━━━━━ Available records

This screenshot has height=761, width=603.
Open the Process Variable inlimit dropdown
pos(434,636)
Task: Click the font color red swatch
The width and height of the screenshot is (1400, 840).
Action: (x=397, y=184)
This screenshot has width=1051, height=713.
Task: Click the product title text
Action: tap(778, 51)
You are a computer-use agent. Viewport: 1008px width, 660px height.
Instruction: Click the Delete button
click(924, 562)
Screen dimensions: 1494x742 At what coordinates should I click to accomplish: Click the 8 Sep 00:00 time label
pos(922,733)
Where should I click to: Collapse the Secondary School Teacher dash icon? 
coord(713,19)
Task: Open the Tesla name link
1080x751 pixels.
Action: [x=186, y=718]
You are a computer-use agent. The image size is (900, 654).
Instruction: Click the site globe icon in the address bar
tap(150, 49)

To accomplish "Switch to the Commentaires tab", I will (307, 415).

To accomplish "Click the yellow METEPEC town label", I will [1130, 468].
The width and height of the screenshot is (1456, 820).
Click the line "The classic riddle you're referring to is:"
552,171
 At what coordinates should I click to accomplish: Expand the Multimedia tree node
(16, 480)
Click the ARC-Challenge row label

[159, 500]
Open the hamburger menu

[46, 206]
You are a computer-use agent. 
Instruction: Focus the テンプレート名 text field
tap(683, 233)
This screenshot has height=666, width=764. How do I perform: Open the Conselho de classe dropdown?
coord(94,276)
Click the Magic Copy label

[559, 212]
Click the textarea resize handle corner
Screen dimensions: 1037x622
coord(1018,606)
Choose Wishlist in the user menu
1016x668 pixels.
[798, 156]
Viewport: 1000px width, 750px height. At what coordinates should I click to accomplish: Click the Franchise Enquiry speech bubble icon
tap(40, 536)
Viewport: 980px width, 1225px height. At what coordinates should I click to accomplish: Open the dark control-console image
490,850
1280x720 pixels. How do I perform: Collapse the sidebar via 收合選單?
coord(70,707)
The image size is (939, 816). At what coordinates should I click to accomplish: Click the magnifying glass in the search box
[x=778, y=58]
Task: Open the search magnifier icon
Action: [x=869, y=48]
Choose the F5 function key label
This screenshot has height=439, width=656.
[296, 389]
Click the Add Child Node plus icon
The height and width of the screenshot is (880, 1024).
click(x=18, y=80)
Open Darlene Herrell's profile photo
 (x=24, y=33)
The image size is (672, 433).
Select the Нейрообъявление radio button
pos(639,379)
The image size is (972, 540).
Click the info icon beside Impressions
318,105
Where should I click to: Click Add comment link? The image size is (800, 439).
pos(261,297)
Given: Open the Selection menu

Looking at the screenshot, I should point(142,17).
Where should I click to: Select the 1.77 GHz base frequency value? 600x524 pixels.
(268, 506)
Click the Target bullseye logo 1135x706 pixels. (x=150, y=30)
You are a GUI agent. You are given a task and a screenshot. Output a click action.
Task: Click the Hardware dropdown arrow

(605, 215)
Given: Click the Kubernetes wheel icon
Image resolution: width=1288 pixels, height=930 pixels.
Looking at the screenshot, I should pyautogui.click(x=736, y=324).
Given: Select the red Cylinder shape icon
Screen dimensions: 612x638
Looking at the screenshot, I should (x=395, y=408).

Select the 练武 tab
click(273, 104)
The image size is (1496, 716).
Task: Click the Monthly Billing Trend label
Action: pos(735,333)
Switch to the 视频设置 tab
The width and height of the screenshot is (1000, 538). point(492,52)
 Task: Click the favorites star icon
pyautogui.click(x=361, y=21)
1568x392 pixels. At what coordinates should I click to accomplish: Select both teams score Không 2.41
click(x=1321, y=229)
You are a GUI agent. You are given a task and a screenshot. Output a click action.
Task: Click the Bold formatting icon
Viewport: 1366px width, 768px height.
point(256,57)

━━━━━━━━━━

To do: Report each line in the data above that holds the word "computer" by copying it.

Response area:
You are a computer-use agent. Viewport: 1008px width, 660px height.
You are a computer-use agent. The image size is (900, 654).
You are a computer-use agent. 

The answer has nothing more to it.